Attempt to dispatch.
If dispatch fails, see if the route can be cleaned up at all. There are three possible results:
- cleanPath returns a Left value. This means we should redirect the user to the given path.
- cleanPath returns a Right value which is different than the current segments. This means that the URL could be cleaned up, but Yesod should not require a redirect, so we try dispatching on this new set of segments.
- cleanPath returns a Right value which is the same as the current segments. In this case, dispatch simply won't work, and we should return a 404.
The new default cleanup rules are much simpler: don't allow any empty path segments. This essentially means no double slashes, and no trailing slashes.
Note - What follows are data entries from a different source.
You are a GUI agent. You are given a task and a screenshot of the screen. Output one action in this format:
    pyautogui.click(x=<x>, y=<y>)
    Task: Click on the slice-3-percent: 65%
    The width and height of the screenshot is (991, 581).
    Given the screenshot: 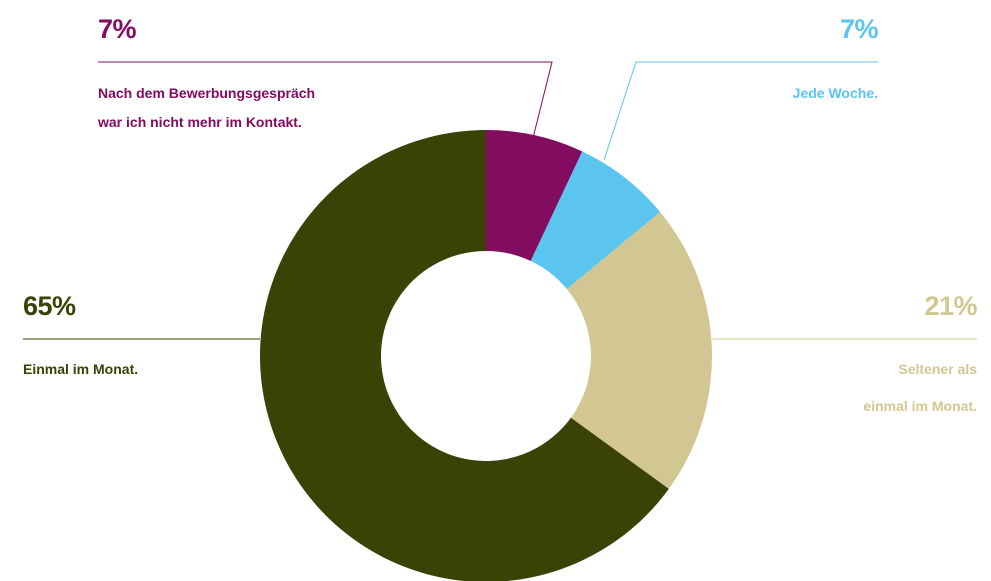 What is the action you would take?
    pyautogui.click(x=50, y=306)
     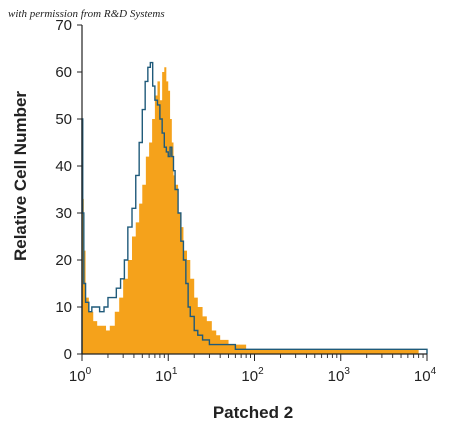 What do you see at coordinates (166, 376) in the screenshot?
I see `x-tick-label: 10¹` at bounding box center [166, 376]. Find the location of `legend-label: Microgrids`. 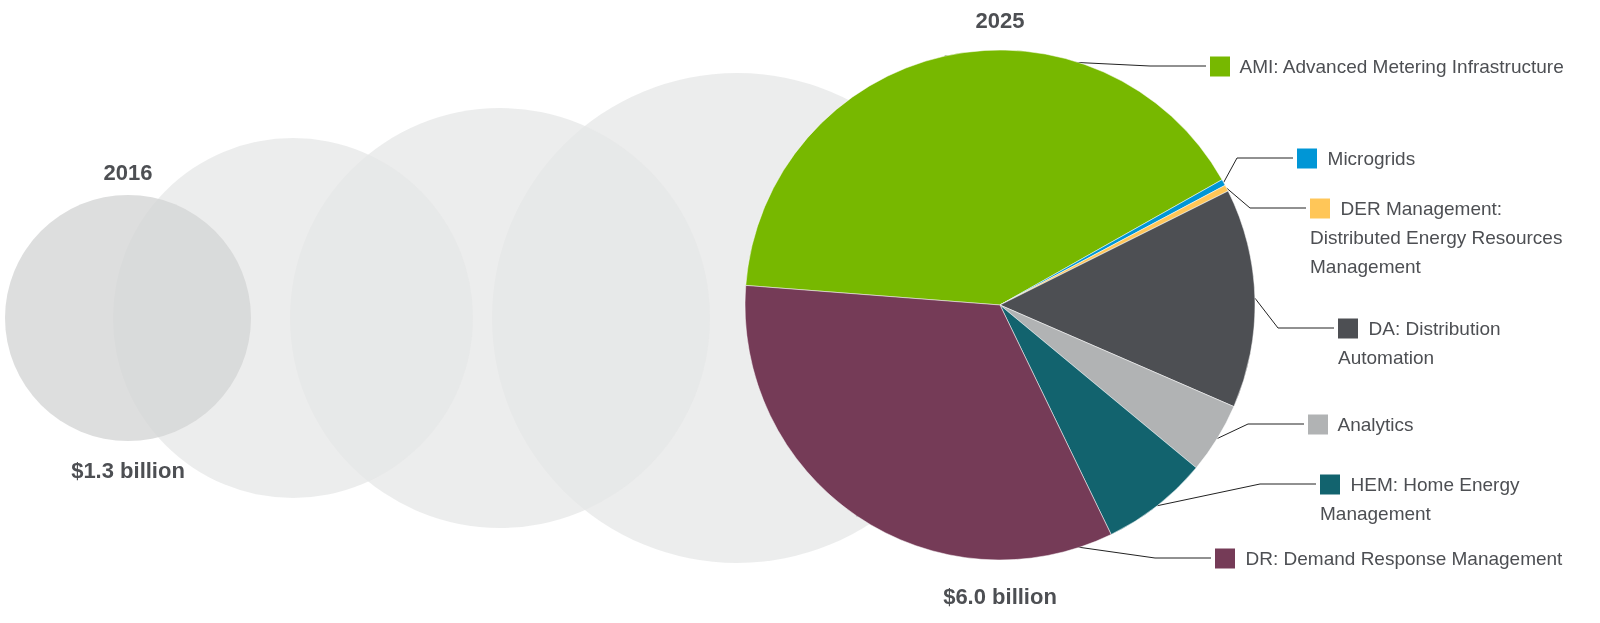

legend-label: Microgrids is located at coordinates (1366, 158).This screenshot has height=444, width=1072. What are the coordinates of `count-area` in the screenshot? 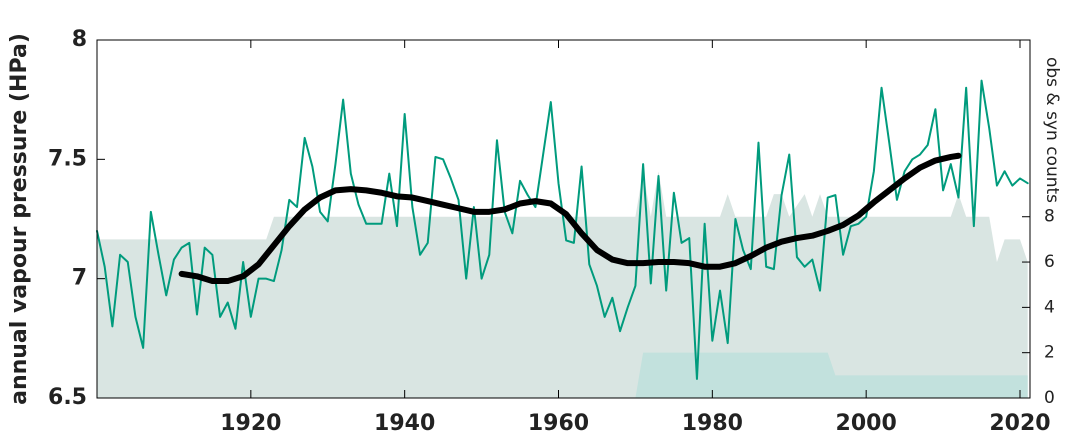 It's located at (562, 375).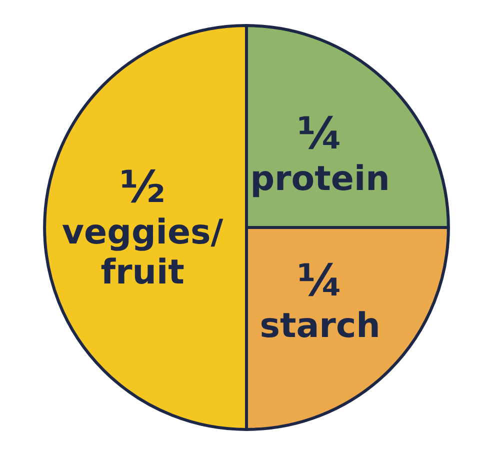 The width and height of the screenshot is (493, 455). What do you see at coordinates (320, 326) in the screenshot?
I see `slice-label: starch` at bounding box center [320, 326]. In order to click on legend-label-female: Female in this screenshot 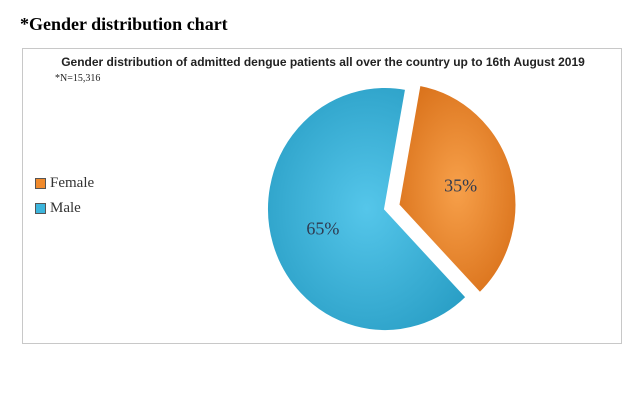, I will do `click(72, 183)`.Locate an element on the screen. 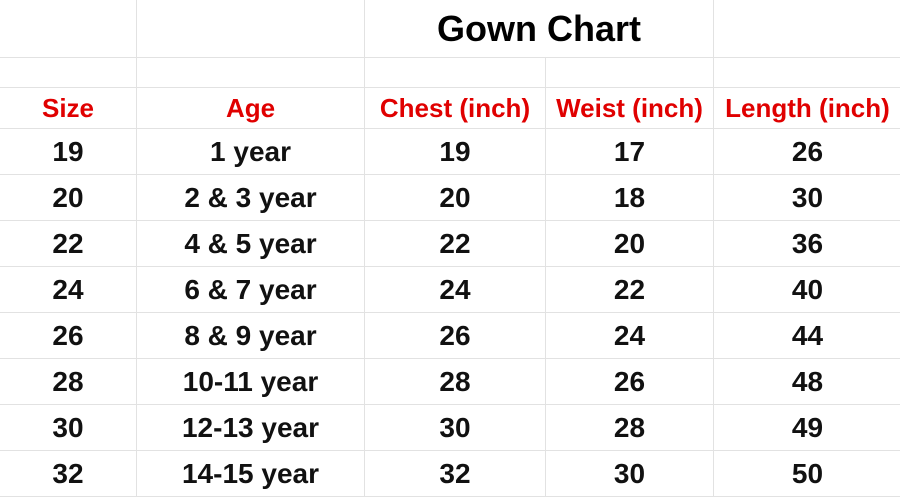 The width and height of the screenshot is (900, 498). table-row: 22 4 & 5 year 22 20 36 is located at coordinates (450, 244).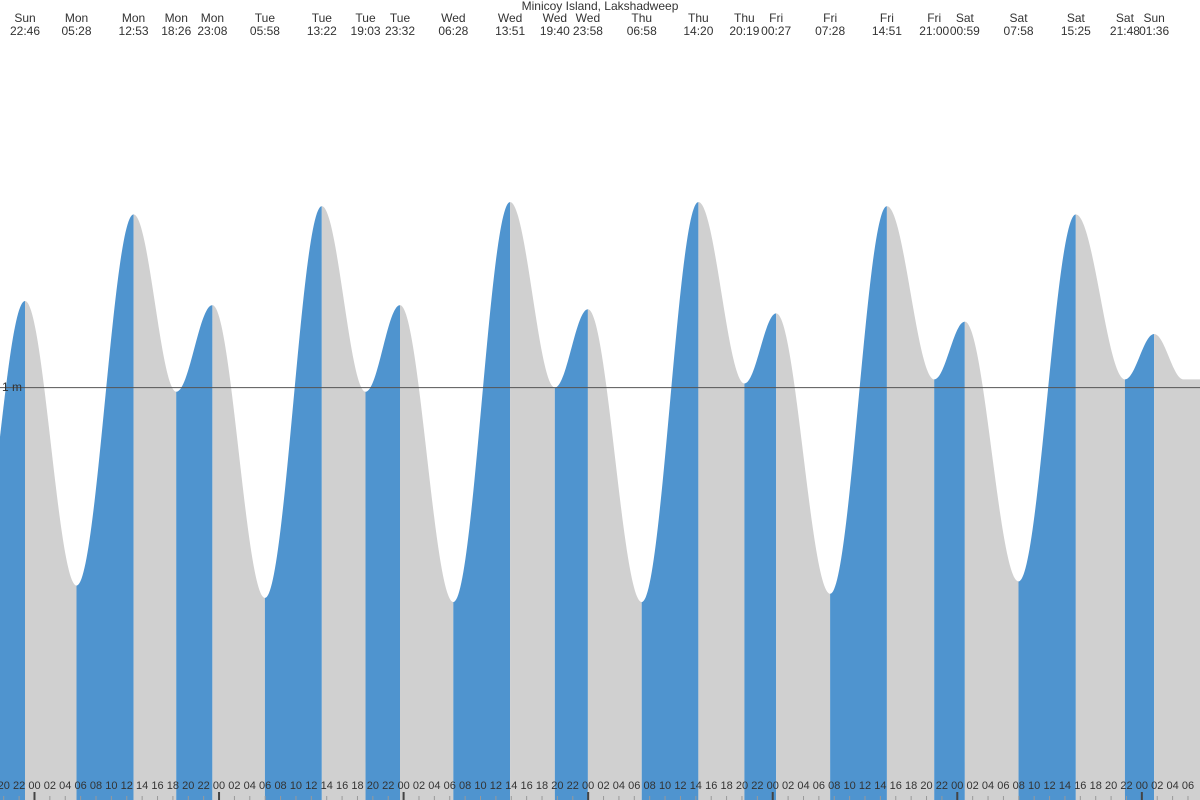  Describe the element at coordinates (1125, 31) in the screenshot. I see `extreme-time: 21:48` at that location.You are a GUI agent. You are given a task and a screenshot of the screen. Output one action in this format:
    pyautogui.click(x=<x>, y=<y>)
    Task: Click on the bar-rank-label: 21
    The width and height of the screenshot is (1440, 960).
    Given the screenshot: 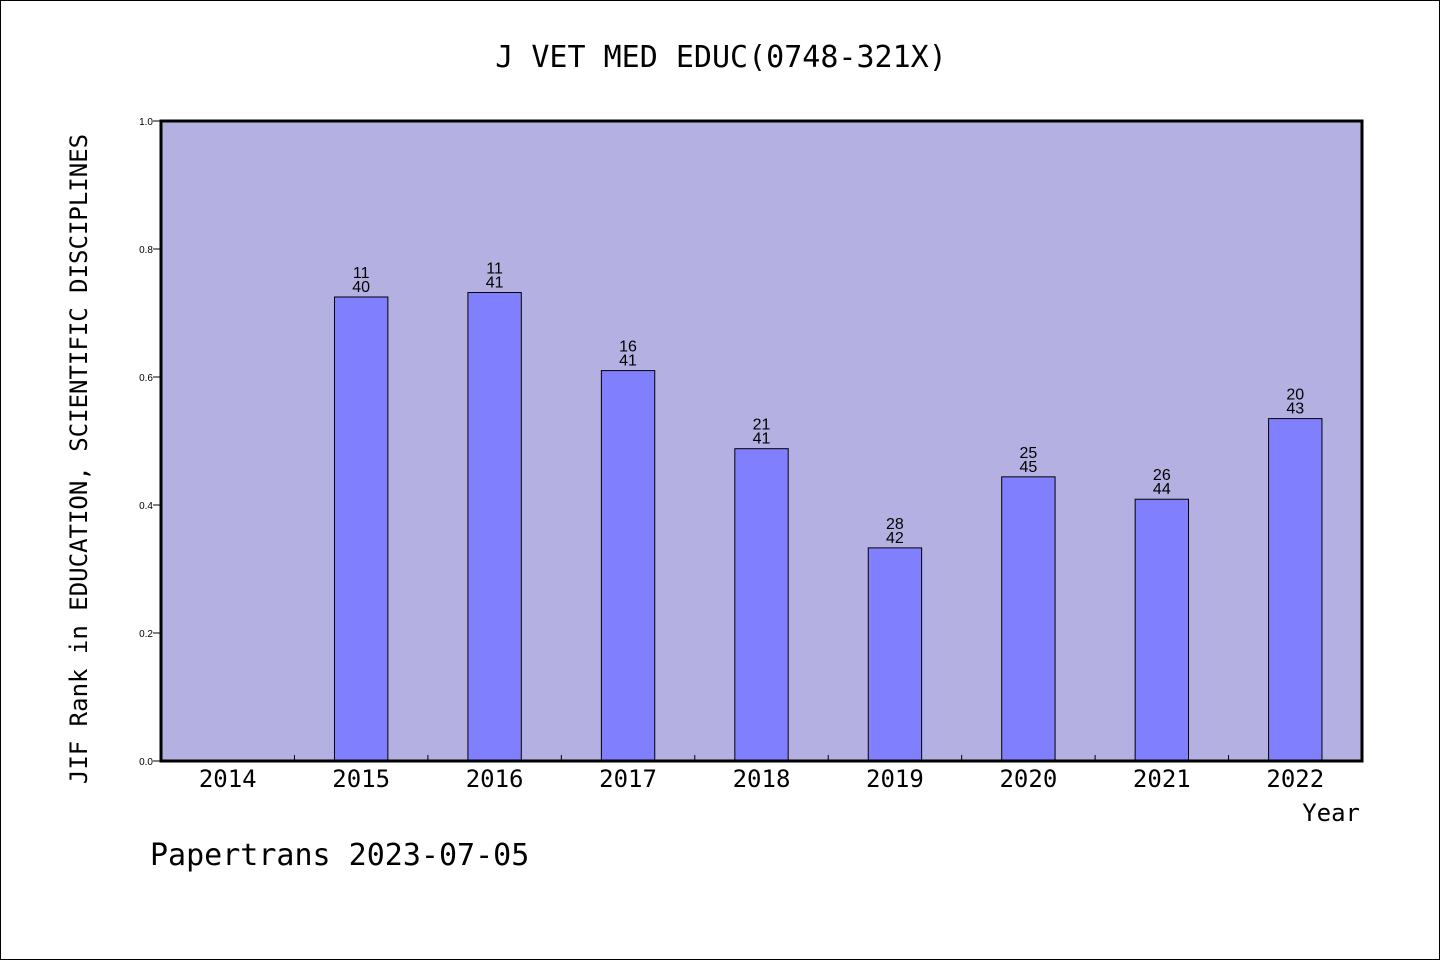 What is the action you would take?
    pyautogui.click(x=762, y=426)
As you can see, this simplifies things greatly. Under this pattern, subsites like static are able to force their own canonical URLs, while the master site can still retain its version of cleanups.
Bug 1: /book/
The first bug with the new system reared its head on this very website: going to http://docs.yesodweb.com/book/ would previously give the list of chapters in the Yesod book. With the new system, we no longer have the trailing slashes, so a request for /book/ should redirect to /book. Instead, the page was serving 404s.
However, a request to /about/ did redirect to /about, so the problem was much more subtle than I'd initially imagined. It turns out that the following was happening:
- /book/ was translated to ["book", ""]
- ["book", ""] was compared against all of the routes. It did not match the BookR route, which would expected ["book"]. However, it did match ChapterR, which expects ["book",
]. This is because the SinglePiece instance in web-routes-quasi matched empty strings. - Yesod dispatched to the getChapterR function, giving it a parameter of "". However, there was no chapter named "", so getChapterR returned a 404.
The solution: release a new version of web-routes-quasi that does not match empty strings. Problem solved.
Bug 2: can't force a trailing slash
I got a question from Dmitry Olshansky about restoring the previous set of URL cleanup rules. The basic approach is simple: write a custom cleanPath function in your Yesod typeclass which forces trailing slashes. For example (ignoring the period-in-last-piece issue):
cleanPath _myapp pieces =
if pieces == corrected
then Right pieces
else Left corrected
where
corrected = (filter (not . null) pieces) ++ [""]
However, when I tried this, all that happened was that no redirecting occurred: both a request for /foo/ and for /foo would return the same result.
The problem now is that dispatch happens before cleaning. /foo turns into ["foo"], which matches a resource, and therefore dispatch succeeds. /foo/ turns into ["foo", ""], cleanPath turns that into Right ["foo"], and the second phase of dispatch succeeds.
So we have a predicament: we put dispatch before cleaning to solve the cleanup rules for subsites. But doing so breaks the dispatch rules for non-subsite routes (henceforth called local routes). The solution:
- First, we dispatch to subsites. If a subsite takes the bait, we're in good shape.
- If no subsites match, we apply cleanPath. At this point we do any 301 redirects that are necessary. If not, we continue dispatching to the local routes.
- If nothing matches, return a 404.
I'm actually quite satisfied with this as the final answer: it does not require any double-dispatch attempts, and it gives subsites full control over what their URLs look like.
The test suite has begun
Greg Weber has long been pushing me to start a proper test suite for Yesod. With these two bugs, this new test suite has officially begun. As anticipated, the test suite is built on top of wai-test. I'm hoping that both libraries will improve as a result of this push.
My goal going forward is to create a test case for each reported issue. I want to start the focus on yesod-core, and then expand into some of the additional libraries, especially yesod-form. So let's try and continue the "Please Break Yesod" campaign.